-- Opening Marker --

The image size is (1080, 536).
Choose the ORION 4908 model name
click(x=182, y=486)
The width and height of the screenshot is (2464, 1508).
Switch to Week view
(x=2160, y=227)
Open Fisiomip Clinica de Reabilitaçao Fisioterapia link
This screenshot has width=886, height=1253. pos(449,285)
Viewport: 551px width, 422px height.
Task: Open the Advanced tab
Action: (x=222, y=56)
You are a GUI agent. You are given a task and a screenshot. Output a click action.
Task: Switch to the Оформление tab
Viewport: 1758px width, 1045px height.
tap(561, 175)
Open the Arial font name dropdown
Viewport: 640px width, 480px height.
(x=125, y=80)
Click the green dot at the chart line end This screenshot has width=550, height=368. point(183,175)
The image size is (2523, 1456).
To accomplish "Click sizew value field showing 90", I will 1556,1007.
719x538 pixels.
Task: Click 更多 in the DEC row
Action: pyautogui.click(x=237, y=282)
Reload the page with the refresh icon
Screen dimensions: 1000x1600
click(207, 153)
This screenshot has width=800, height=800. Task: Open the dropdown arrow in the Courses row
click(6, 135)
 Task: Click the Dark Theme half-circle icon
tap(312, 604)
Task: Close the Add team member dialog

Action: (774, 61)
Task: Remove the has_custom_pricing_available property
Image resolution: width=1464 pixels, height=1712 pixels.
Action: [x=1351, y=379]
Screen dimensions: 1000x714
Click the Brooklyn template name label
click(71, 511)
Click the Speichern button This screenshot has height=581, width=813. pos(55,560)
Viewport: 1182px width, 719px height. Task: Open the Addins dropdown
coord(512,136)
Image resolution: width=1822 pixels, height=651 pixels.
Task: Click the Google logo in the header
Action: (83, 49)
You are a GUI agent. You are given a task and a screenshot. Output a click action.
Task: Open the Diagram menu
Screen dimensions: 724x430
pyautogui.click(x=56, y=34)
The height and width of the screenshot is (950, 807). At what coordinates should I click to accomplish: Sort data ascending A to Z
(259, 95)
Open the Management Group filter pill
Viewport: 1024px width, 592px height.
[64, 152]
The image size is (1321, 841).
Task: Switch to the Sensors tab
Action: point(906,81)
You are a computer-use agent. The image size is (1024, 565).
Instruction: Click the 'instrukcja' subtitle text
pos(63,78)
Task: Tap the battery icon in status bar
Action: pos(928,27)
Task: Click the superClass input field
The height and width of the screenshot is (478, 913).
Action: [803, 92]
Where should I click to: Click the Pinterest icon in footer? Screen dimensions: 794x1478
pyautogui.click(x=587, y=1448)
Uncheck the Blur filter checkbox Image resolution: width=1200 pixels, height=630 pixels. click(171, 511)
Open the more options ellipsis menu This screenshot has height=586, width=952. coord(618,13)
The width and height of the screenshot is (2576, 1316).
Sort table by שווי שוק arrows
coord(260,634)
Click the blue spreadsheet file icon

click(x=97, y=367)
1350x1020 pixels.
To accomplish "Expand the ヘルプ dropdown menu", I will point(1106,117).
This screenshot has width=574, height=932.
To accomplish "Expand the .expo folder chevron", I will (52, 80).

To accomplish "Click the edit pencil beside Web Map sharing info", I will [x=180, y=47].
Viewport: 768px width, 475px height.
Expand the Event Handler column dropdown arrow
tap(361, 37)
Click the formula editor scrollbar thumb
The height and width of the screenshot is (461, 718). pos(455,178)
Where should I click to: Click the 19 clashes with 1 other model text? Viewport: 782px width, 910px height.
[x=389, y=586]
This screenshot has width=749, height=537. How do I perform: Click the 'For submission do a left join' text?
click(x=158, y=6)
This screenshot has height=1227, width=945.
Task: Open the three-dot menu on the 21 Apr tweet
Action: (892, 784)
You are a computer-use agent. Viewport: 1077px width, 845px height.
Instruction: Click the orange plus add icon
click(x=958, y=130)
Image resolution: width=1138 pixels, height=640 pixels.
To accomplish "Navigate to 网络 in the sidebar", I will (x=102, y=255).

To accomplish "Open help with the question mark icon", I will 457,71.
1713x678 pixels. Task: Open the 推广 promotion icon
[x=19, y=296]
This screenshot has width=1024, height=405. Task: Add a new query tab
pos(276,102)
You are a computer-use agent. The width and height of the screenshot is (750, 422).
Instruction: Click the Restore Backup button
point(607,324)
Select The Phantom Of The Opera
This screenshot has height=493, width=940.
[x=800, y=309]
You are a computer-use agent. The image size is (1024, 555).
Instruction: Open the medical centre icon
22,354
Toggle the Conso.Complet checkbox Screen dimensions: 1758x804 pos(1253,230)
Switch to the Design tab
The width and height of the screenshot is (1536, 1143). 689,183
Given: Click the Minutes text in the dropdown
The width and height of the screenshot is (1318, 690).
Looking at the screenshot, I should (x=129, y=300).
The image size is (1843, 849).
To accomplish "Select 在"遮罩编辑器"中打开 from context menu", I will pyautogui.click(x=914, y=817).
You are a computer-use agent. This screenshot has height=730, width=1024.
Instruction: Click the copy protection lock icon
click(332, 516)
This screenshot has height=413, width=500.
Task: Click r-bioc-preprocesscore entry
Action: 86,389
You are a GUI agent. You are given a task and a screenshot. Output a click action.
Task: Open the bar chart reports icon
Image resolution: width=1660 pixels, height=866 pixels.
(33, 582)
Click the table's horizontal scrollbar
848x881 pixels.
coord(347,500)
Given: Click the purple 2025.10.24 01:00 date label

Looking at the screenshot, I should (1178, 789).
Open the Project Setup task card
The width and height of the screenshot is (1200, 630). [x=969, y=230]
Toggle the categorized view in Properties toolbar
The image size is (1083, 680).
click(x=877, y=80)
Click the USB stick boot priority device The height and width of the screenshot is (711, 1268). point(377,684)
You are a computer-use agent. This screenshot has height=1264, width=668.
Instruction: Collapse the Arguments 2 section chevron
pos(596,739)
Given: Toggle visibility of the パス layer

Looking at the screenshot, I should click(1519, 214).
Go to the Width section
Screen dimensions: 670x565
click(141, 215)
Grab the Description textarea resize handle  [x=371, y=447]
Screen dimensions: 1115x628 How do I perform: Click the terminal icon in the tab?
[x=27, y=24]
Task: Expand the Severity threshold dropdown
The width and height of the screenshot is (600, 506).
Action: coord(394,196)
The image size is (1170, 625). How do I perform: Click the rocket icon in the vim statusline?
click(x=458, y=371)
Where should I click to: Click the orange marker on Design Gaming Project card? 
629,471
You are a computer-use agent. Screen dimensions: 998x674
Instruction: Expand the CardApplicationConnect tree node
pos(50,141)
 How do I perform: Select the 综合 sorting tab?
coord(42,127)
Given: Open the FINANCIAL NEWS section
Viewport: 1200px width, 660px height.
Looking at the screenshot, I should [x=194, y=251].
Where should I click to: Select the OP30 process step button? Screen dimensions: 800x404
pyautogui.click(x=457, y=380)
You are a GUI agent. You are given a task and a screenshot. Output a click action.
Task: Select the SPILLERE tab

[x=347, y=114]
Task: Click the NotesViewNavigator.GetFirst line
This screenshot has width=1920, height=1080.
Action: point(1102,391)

-- Closing Marker --

TASK REQUIREMENTS => Please copy out each line in the entries that mentions the string "filter".

TASK ANSWER =>
Open the Management Group filter pill
Uncheck the Blur filter checkbox Image resolution: width=1200 pixels, height=630 pixels. click(171, 511)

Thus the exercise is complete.